The Fracture Of The Universal Boy:
A Symbolist Manifesto

by Michael Zulli
Olympian Publishing

Paul Gravett says:
This really has been ‘years-in-the-making’. Century Guild have posted a few striking images here and have tried to sum it up in words, as follows:

It’s like reading Carlos Castaneda, or like the Anti-Jonathan Livingston Seagull.  (It’s almost The Holy Mountain of graphic novels, if H. P. Lovecraft channelling Oscar Wilde had scripted Jodorowsky’s film.)  It’s venom on a curved blade, and dandyism, and fear, and surrender and transcendence - and it is literally palpable.

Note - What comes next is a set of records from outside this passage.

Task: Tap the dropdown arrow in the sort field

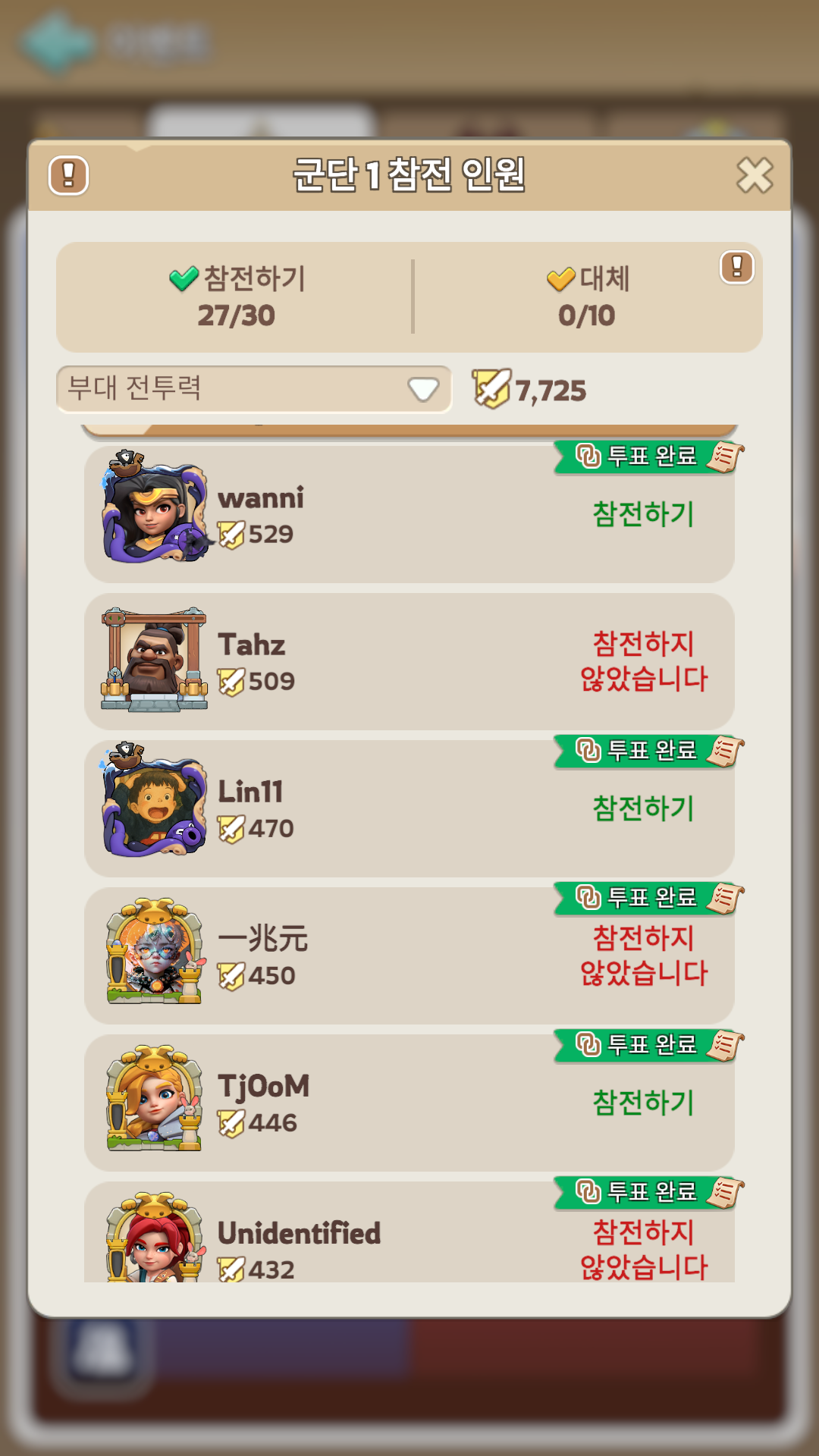Action: coord(423,388)
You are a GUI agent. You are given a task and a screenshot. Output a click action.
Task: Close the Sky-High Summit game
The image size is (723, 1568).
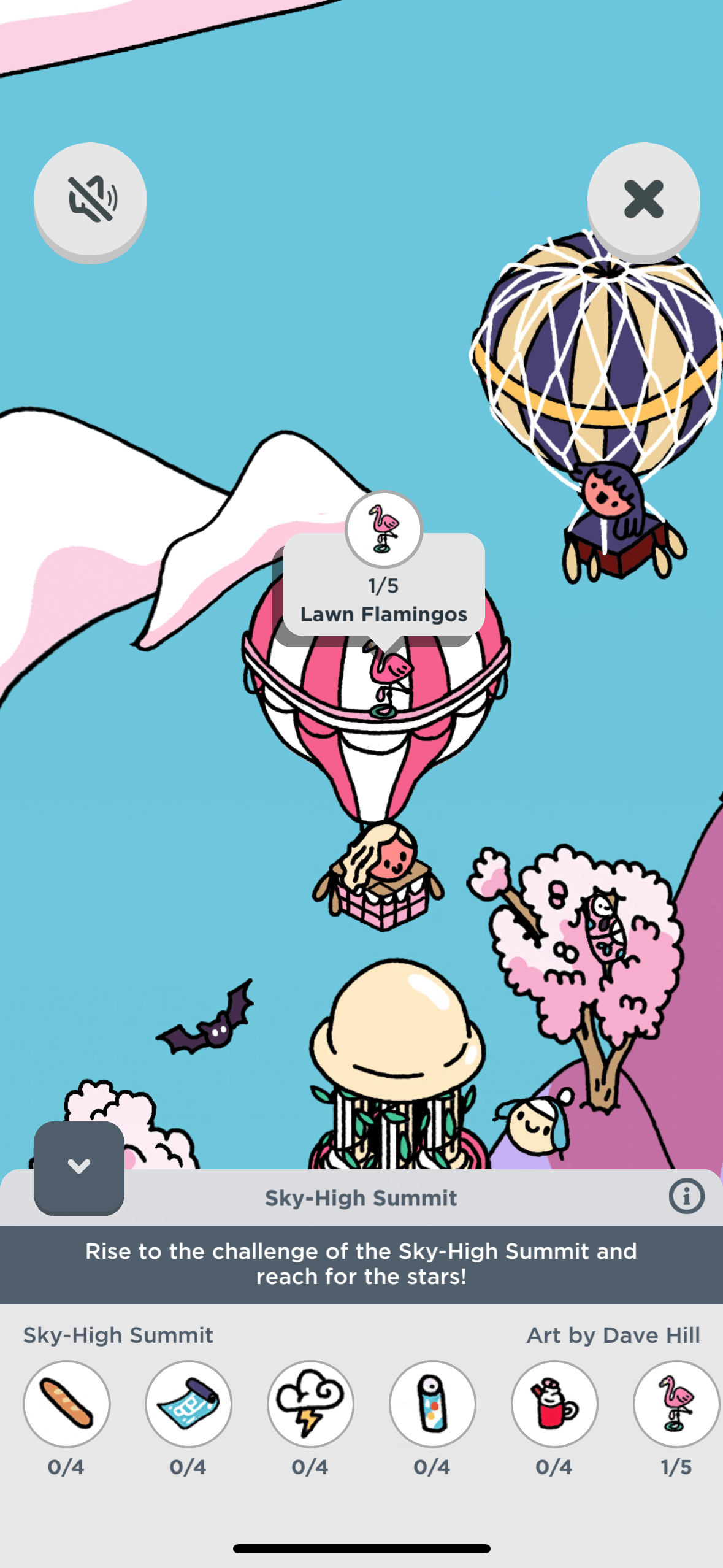643,199
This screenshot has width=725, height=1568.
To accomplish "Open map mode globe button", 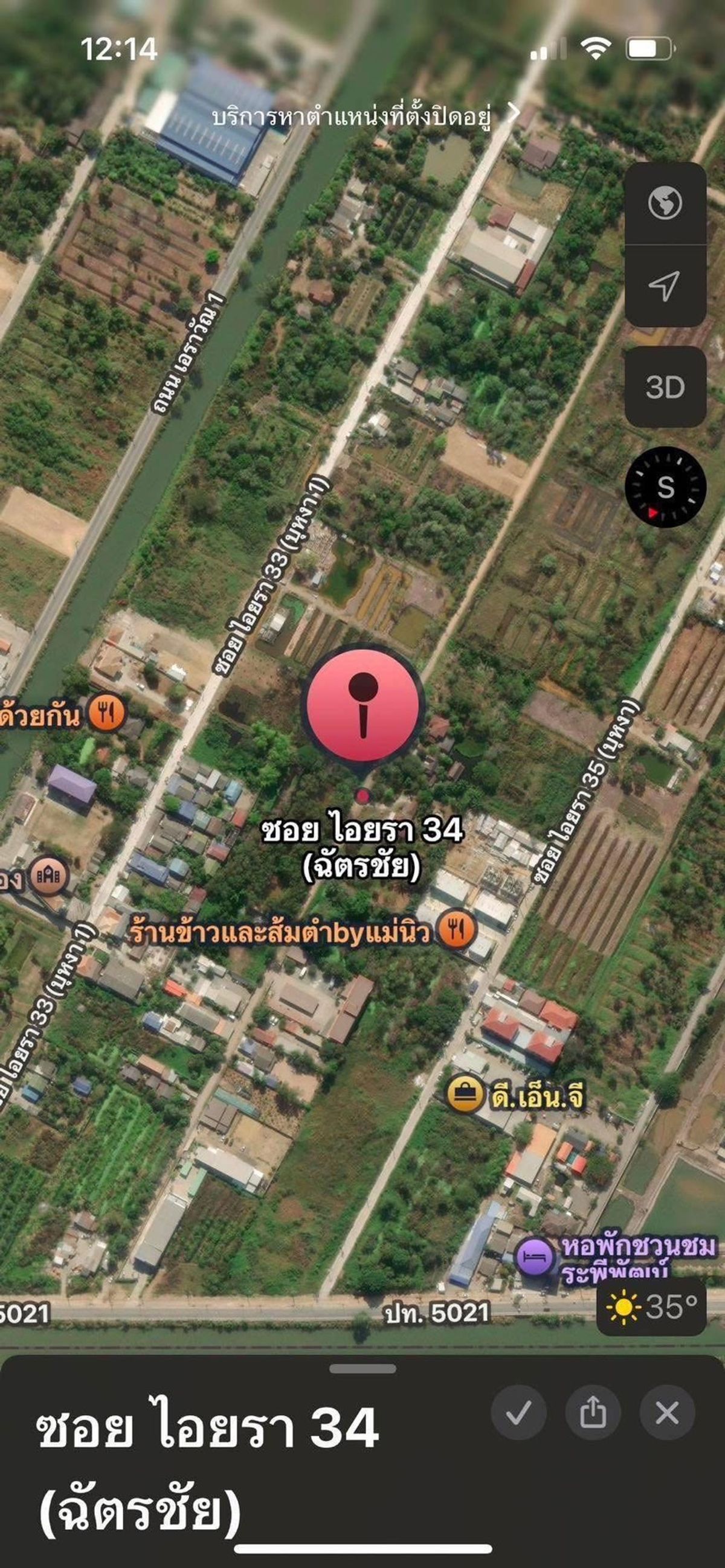I will [x=665, y=203].
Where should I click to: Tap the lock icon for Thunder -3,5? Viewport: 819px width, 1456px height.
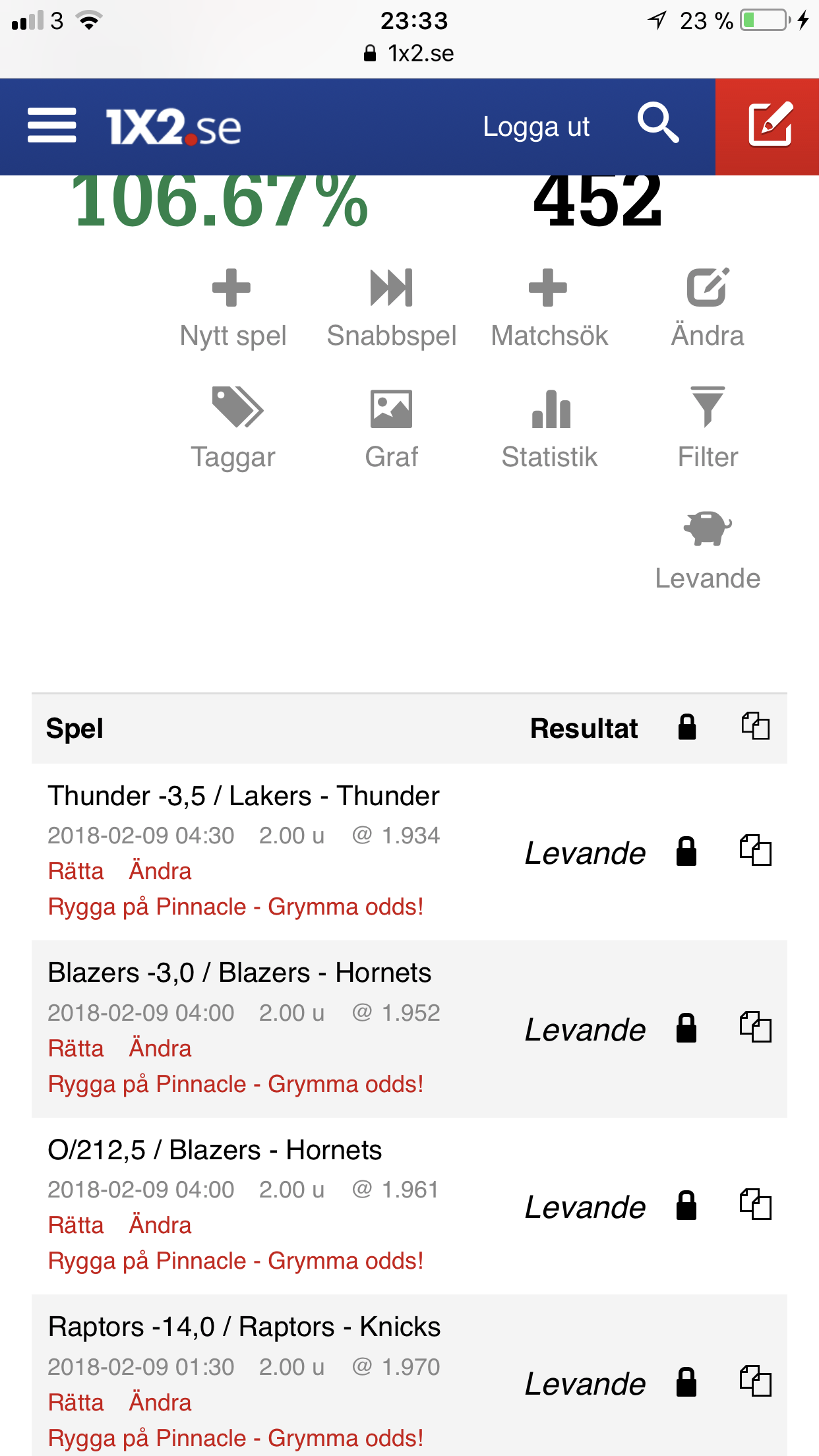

I’m not alone in eagerly anticipating how I will react to Zulli’s long gestating, fiercely uncompromising creation. 

A Family’s Journey

by Gia-Bao Tran

The publisher says:
GB Tran is a young Vietnamese American artist who grew up distant from (and largely indifferent to) his family’s history. Born and raised in South Carolina as a son of immigrants, he knew that his parents had fled Vietnam during the fall of Saigon. But even as they struggled to adapt to life in America, they preferred to forget the past - and to focus on their children’s future. It was only in his late twenties that GB began to learn their extraordinary story. When his last surviving grandparents die within months of each other, GB visits Vietnam for the first time and begins to learn the tragic history of his family, and of the homeland they left behind. In this family saga played out in the shadow of history, GB uncovers the root of his father’s remoteness and why his mother had remained in an often fractious marriage; why his grandfather had abandoned his own family to fight for the Viet Cong; why his grandmother had had an affair with a French soldier. GB learns that his parents had taken harrowing flight from Saigon during the final hours of the war not because they thought America was better but because they were afraid of what would happen if they stayed. They entered America - a foreign land they couldn’t even imagine - where family connections dissolved and shared history was lost within a span of a single generation. In telling his family’s story, GB finds his own place in this saga of hardship and heroism. Vietnamerica is a visually stunning portrait of survival, escape, and reinvention - and of the gift of the American immigrants’ dream, passed on to their children. Vietnamerica is an unforgettable story of family revelation and reconnection - and a new graphic-memoir classic.

Paul Gravett says:
Tran’s often widescreen, formally complex advance spreads promise something extraordinary. Another mostly unheard voice amidst our current media-babble, the young Vietnamerican finds the perfect outlet through family memoir and autobiographical comics. Potentially one of the key American graphic novels of next year.